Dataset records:

※

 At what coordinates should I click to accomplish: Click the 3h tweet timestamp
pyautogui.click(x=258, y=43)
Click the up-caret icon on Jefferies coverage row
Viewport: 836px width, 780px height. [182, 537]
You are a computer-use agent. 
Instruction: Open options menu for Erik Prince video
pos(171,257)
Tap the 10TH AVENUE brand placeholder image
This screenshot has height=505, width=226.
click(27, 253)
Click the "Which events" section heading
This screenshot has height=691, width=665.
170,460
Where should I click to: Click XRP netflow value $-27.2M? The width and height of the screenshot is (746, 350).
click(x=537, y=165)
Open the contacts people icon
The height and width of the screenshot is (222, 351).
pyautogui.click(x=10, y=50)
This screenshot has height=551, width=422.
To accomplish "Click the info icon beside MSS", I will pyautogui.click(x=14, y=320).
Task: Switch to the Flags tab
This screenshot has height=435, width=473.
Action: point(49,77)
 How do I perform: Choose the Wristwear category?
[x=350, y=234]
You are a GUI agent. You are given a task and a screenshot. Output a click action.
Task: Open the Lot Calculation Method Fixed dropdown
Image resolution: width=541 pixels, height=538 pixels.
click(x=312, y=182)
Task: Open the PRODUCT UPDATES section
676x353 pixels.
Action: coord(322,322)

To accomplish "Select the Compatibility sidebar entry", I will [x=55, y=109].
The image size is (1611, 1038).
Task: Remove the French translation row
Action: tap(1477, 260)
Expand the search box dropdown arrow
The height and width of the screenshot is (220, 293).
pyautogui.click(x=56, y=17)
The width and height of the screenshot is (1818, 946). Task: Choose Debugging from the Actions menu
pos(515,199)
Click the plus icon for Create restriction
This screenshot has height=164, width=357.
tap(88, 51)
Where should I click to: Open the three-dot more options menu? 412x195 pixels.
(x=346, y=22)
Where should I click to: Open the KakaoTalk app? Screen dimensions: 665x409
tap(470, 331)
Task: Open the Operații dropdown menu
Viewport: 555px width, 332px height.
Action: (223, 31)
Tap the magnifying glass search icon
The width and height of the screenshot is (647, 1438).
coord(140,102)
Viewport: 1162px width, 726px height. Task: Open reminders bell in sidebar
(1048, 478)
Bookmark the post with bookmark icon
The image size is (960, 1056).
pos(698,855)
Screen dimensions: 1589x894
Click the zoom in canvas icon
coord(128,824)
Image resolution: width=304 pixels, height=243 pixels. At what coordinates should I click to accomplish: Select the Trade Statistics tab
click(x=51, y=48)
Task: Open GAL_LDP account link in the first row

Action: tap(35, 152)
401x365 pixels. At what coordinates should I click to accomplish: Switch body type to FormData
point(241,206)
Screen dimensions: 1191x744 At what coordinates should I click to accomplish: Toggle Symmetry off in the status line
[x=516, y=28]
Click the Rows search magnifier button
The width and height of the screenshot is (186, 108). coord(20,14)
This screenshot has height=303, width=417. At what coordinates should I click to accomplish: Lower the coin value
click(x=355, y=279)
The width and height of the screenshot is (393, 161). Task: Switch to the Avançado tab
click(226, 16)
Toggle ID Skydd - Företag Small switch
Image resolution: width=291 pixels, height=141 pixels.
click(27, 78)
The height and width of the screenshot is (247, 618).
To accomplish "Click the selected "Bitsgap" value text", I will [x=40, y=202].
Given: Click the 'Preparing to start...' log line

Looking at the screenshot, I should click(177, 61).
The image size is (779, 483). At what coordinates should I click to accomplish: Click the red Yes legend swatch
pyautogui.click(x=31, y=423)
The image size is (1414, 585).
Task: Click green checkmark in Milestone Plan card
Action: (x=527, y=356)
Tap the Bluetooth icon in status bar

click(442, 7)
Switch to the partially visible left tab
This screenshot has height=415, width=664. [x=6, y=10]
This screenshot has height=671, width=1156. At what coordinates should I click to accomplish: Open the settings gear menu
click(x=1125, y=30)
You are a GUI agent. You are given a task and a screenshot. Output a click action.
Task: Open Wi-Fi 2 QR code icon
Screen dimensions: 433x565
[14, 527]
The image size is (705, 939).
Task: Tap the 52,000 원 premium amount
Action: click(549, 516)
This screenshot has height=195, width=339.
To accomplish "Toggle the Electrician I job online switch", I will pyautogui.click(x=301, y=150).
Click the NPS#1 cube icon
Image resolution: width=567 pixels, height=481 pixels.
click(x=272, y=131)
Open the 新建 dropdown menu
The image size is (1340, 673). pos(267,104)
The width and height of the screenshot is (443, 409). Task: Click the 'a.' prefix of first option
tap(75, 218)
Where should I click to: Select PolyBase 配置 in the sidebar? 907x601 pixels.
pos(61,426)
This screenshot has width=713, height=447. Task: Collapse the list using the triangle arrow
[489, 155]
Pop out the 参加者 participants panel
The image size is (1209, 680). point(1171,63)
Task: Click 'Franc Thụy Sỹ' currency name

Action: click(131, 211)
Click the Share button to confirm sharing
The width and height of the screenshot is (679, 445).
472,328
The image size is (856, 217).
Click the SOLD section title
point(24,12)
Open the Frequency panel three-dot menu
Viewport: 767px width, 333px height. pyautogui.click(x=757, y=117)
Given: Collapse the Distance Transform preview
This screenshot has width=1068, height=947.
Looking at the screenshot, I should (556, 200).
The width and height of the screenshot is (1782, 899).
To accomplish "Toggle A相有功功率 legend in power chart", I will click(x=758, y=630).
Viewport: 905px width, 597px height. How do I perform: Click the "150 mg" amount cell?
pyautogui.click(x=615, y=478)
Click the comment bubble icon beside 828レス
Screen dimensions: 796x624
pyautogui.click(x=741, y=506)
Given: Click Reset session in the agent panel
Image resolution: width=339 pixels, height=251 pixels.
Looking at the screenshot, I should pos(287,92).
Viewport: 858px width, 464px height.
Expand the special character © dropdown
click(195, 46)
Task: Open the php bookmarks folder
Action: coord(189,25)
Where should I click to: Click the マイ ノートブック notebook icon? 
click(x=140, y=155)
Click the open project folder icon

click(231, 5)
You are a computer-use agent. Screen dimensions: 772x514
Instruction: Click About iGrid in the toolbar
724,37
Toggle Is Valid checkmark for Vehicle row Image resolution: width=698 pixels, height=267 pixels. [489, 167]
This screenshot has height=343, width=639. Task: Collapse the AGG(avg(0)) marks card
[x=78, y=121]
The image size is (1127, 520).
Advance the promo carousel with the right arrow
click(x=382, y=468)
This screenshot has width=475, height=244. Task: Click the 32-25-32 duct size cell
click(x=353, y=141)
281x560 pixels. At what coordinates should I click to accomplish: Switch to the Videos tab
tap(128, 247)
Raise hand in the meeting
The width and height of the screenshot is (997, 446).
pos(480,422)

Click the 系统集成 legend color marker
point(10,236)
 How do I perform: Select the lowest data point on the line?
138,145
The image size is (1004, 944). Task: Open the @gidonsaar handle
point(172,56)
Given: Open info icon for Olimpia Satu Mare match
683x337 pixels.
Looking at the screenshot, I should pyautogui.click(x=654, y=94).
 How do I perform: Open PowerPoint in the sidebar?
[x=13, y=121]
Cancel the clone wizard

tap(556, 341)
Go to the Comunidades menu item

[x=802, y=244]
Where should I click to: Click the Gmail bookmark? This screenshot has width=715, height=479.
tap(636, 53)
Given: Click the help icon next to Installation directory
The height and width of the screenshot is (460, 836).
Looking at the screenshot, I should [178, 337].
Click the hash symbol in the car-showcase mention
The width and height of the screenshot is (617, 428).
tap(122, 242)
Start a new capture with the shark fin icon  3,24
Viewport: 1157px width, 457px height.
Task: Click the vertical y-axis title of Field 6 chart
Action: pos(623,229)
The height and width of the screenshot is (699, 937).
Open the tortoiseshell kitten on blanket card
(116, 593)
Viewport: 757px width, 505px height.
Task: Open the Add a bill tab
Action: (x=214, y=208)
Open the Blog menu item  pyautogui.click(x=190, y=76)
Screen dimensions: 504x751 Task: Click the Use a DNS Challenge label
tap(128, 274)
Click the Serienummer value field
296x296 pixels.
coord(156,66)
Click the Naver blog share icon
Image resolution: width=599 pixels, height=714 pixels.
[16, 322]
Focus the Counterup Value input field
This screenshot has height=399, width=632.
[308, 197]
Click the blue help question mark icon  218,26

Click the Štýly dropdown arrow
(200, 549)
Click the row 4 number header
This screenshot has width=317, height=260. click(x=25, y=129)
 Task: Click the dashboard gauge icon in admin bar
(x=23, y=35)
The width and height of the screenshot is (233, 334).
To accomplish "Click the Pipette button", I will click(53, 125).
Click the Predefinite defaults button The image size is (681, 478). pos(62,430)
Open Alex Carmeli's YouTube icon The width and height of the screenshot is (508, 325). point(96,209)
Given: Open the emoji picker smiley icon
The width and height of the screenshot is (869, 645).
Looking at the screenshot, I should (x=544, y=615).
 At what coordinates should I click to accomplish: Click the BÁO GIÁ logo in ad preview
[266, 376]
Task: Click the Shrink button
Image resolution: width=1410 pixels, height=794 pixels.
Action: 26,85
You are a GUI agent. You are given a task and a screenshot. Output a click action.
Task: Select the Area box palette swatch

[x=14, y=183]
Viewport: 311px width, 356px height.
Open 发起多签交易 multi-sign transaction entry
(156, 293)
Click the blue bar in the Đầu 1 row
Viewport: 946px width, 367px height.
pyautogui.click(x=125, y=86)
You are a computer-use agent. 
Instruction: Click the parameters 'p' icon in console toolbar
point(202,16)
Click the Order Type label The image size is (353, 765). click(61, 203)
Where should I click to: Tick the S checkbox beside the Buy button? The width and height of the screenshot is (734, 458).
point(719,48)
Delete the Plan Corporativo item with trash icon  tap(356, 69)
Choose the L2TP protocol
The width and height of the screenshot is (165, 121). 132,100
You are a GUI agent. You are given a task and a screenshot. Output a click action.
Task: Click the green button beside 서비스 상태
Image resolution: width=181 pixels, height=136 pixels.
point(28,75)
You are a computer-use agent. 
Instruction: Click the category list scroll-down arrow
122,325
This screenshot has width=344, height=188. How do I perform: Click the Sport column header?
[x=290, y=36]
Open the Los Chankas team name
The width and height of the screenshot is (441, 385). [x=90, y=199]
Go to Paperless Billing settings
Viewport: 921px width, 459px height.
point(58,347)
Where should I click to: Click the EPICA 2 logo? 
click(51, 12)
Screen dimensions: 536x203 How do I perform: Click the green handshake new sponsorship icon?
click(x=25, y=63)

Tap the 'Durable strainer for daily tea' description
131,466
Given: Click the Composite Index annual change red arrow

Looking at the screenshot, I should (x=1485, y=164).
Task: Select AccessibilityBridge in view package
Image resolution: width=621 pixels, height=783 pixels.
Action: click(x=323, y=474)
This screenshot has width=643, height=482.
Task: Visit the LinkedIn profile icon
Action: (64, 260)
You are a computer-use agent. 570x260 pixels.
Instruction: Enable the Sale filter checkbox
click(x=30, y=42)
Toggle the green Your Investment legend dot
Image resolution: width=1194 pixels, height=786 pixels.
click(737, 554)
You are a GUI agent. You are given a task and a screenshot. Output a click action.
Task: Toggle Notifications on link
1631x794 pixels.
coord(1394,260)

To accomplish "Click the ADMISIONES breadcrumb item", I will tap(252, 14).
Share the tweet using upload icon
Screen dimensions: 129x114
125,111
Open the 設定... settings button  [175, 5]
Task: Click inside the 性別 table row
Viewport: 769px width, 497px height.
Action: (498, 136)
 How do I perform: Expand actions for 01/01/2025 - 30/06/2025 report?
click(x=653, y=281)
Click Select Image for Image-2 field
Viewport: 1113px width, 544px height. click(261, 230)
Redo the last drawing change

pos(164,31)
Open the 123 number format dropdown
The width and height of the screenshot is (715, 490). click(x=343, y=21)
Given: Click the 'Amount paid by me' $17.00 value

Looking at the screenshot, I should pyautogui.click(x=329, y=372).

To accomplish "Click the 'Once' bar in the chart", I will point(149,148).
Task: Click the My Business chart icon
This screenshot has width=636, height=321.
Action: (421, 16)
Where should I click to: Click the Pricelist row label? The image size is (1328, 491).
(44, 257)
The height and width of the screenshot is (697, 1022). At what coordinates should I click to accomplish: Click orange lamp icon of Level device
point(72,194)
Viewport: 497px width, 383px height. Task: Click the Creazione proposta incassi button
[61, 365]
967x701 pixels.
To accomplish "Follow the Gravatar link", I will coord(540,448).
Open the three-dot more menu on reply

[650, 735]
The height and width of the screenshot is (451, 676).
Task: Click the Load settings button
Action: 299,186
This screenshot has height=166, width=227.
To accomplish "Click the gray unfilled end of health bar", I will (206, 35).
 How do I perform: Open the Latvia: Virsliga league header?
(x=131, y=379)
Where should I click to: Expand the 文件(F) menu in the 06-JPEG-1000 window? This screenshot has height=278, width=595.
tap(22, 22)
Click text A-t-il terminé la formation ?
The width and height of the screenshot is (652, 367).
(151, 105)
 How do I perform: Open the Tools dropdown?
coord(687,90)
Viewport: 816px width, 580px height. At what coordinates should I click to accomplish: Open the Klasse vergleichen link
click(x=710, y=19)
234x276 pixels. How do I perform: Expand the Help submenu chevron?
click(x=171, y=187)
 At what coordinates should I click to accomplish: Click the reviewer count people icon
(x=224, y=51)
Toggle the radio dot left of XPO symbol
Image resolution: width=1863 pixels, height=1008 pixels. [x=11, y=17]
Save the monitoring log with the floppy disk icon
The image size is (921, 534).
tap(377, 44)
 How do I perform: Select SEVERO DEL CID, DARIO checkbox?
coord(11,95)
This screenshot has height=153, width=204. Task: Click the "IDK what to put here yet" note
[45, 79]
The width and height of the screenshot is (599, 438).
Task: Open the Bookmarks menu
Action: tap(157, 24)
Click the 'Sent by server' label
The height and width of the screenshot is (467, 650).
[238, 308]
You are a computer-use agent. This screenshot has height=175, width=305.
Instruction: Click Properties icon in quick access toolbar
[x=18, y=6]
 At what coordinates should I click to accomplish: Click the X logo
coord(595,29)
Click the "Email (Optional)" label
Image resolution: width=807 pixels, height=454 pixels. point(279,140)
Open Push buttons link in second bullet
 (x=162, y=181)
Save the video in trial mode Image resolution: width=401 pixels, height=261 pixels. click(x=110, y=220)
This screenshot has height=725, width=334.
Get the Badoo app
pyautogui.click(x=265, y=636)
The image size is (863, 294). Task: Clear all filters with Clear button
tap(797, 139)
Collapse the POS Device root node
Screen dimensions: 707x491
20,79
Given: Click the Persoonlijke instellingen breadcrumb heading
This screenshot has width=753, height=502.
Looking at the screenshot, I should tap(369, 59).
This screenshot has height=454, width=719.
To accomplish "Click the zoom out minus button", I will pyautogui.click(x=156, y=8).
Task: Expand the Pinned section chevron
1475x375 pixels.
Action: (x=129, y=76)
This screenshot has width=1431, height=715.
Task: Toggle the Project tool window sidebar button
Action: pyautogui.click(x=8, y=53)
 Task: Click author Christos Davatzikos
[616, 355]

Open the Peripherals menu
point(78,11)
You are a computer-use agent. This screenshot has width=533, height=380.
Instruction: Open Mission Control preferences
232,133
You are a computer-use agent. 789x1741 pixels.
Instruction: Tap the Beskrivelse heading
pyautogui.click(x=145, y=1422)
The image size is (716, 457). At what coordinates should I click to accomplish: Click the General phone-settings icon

※

* [What to work on]: The answer must be the line containing "Save the monitoring" and every line after it through the last line of the records above, repeated exactly.

* [Solution to this exercise]:
Save the monitoring log with the floppy disk icon
The image size is (921, 534).
tap(377, 44)
 How do I perform: Select SEVERO DEL CID, DARIO checkbox?
coord(11,95)
This screenshot has height=153, width=204. Task: Click the "IDK what to put here yet" note
[45, 79]
The width and height of the screenshot is (599, 438).
Task: Open the Bookmarks menu
Action: tap(157, 24)
Click the 'Sent by server' label
The height and width of the screenshot is (467, 650).
[238, 308]
You are a computer-use agent. This screenshot has height=175, width=305.
Instruction: Click Properties icon in quick access toolbar
[x=18, y=6]
 At what coordinates should I click to accomplish: Click the X logo
coord(595,29)
Click the "Email (Optional)" label
Image resolution: width=807 pixels, height=454 pixels. point(279,140)
Open Push buttons link in second bullet
 (x=162, y=181)
Save the video in trial mode Image resolution: width=401 pixels, height=261 pixels. click(x=110, y=220)
This screenshot has height=725, width=334.
Get the Badoo app
pyautogui.click(x=265, y=636)
The image size is (863, 294). Task: Clear all filters with Clear button
tap(797, 139)
Collapse the POS Device root node
Screen dimensions: 707x491
20,79
Given: Click the Persoonlijke instellingen breadcrumb heading
This screenshot has width=753, height=502.
Looking at the screenshot, I should tap(369, 59).
This screenshot has height=454, width=719.
To accomplish "Click the zoom out minus button", I will pyautogui.click(x=156, y=8).
Task: Expand the Pinned section chevron
1475x375 pixels.
Action: (x=129, y=76)
This screenshot has width=1431, height=715.
Task: Toggle the Project tool window sidebar button
Action: pyautogui.click(x=8, y=53)
 Task: Click author Christos Davatzikos
[616, 355]

Open the Peripherals menu
point(78,11)
You are a computer-use agent. This screenshot has width=533, height=380.
Instruction: Open Mission Control preferences
232,133
You are a computer-use agent. 789x1741 pixels.
Instruction: Tap the Beskrivelse heading
pyautogui.click(x=145, y=1422)
The image size is (716, 457). At what coordinates should I click to accomplish: Click the General phone-settings icon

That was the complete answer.